Low oxalate diet Practice, Theory, and Evidence


A qualified healthcare provider should be consulted before making decisions about diets and/or health conditions.
Foods with only low levels of oxalate may not need to be completely eliminated because dietary oxalate is not efficiently absorbed into the body. Low level dietary consumption of oxalate may not have a significant effect on the amount of dietary oxalate consumed.
Constipation may occur with a low oxalate diet. Most experts recommend eating and selecting foods (e.g. whole grains, legumes, fruits, and vegetables) with good sources of fiber to aid in regularity. An excellent source of fiber would be any food that provides at least 3-4g of fiber per serving. The National Academies' Institute of Medicine recommends a total intake of dietary fiber to be 21-38g per day.

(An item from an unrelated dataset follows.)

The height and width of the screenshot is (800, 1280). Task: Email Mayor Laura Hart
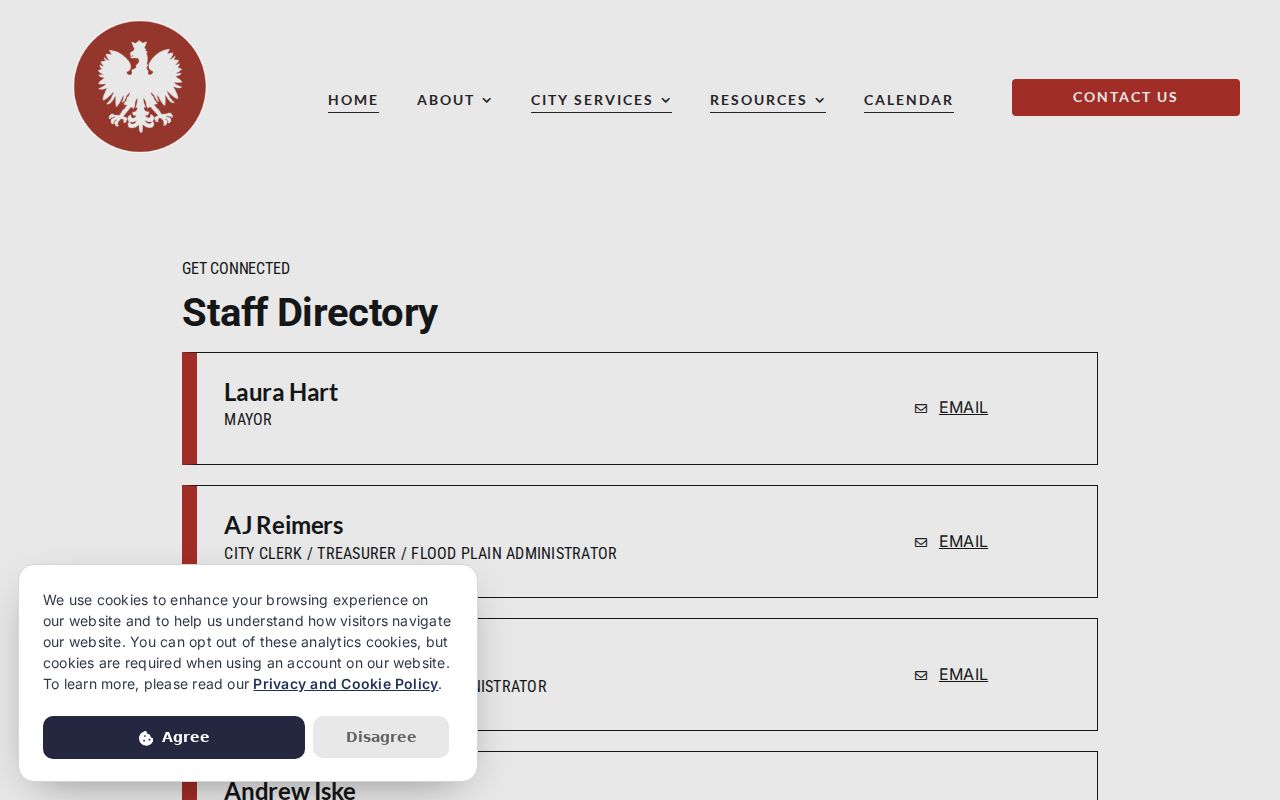pos(963,408)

Weight gain is a possibility if a significantly larger quantity of animal products (e.g. meat, fish, poultry, eggs, dairy products) as compared to fruits and vegetables, whole grains, and legumes are consumed. Otherwise, the low oxalate diet typically does not lead to weight gain.
Weight loss may occur because some of the foods listed on the diet are not calorically dense (not high in fat). Generally, omitting high oxalate foods should not lead to a reduction in caloric intake and weight loss. However, evidence suggests that some people may typically consume fewer calories when put on a restrictive diet.

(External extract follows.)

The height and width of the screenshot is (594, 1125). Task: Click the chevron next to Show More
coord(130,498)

A low oxalate diet may be nutritionally inadequate because it may provide lower levels of nutrients, such as vitamin C and folate. However, with careful and wise food selections, an individual may maintain a low oxalate diet and still consume recommended levels of all key nutrients.


There are two types of oxalates: calcium oxalate and oxalic acid. Oxalic acid is a strong organic acid, which is commonly found in both plants and animals. In the animal kingdom oxalate and its salts are present in the urine and blood of mammals. The oxalate in humans and animals comes from the oxalate ingested with plant material, although through the oxidation of glyoxalate and ascorbate they synthesize tiny amounts. Both sodium and potassium oxalate salts are water soluble; however, calcium oxalate is insoluble. Therefore, if calcium oxalate is present in high enough concentrations, it has a tendency to precipitate in the kidneys or in the urinary tract to form calcium oxalate crystals. It is not clear why women have a much lower frequency of kidney stones than men. Both men and women synthesize oxalate from a number of compounds that are precursors to oxalate.

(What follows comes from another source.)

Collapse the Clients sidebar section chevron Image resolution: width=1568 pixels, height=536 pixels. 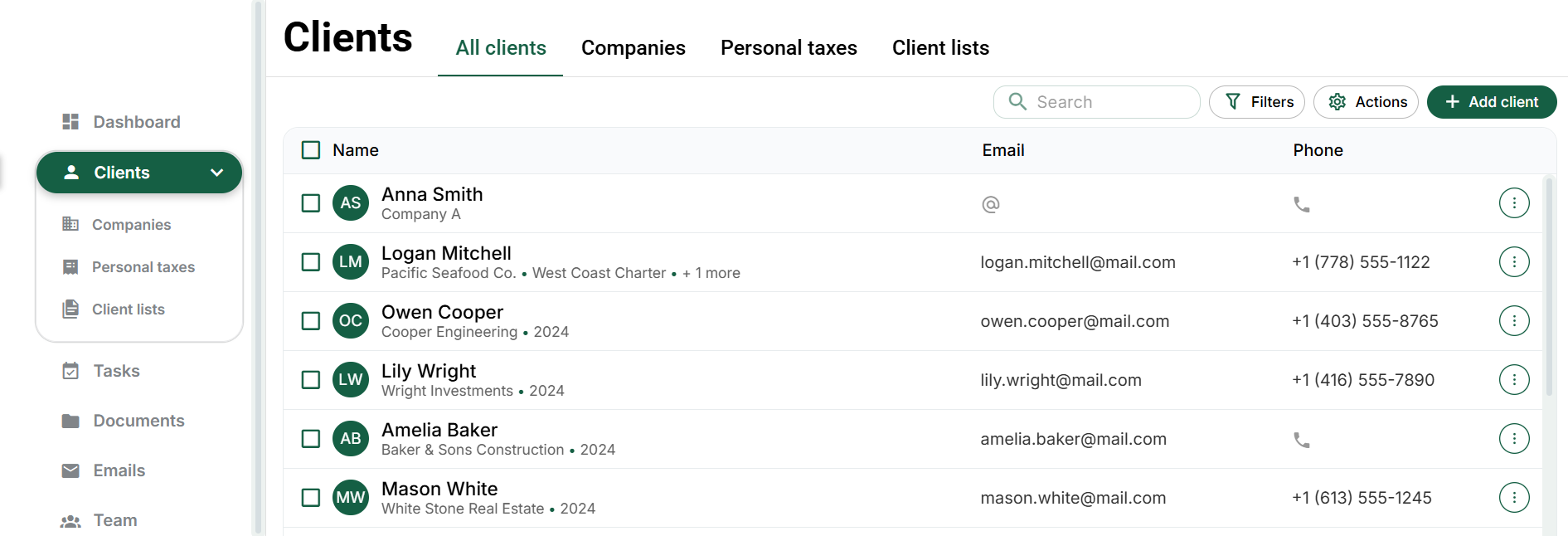click(217, 173)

Scientists once thought that the higher the oxalate concentration in food, the higher the risk of forming kidney stones. However, they have found that consuming certain foods and/or beverages containing oxalate are more likely to increase urinary oxalate. There remains no universal consensus on which oxalate-containing foods belong on high oxalate food lists. Nonetheless, there is growing awareness that people with a history of kidney stones should avoid certain high oxalate foods that are most responsible for increasing urinary concentrations of oxalate. The majority of the urinary oxalate obtained from food may appear in the urine 2 to 6 hours after the consumption of the food containing oxalate.
Oxalate is in many foods and binds to calcium in the body. Often they will they bind together in the stomach or intestines and then they will pass through the body and not get into the kidneys. But if oxalate does not find calcium to bind with in the stomach, it will get into the kidneys, find calcium to bind with there, and form stones.
Vitamin C metabolizes to oxalate and intake is often reduced during this diet. However, a Nurses' Health Study, Intake of vitamins B6 and C and the risk of kidney stones in women, analyzed over 85,000 women and found no increased risk of kidney stone formation with vitamin C intake.
People suffering from vulvodynia (lasting pain in the area around the opening of the vagina (vulva) or chronic vulvar pain) may often adhere to a low oxalate diet. Many patients typically combine this diet with treatments such as surgeries; antibiotics, antidepressants, antifungals, anti-inflammatory drugs; or most topical preparations. In one study, 31 women with vulval vestibulitis were evaluated for evidence of abnormal dietary oxalate intake and a wide range of dietary intakes was recorded. No woman was found to have abnormal urinary excretion. Sixteen women agreed to undertake a low oxalate diet and there was an apparent response in six (37%).
The American Society for Parenteral and Enteral Nutrition Clinical Guidelines states that a low oxalate diet may be appropriate for patients with short bowel syndrome (malabsorption resulting from anatomical or functional loss of a significant length of the small intestine) and an intact colon. Calcium oxalate kidney stones are a potential complication of short bowel syndrome. Dietary calcium in the stool normally binds to oxalate, not allowing it to be absorbed in the colon. Because of fat malabsorption, the calcium binds better to the free fatty acids in the stool. This leaves the oxalate free to be absorbed by the colon and may lead to hyperoxaluria and kidney stones. Nutritional management is thought to be the key factor in achieving an optimal outcome in short bowel syndrome. Patients with a short bowel and colon are often advised to follow a diet low in oxalate because 25% of the oxalate may develop as calcium oxalate kidney stones.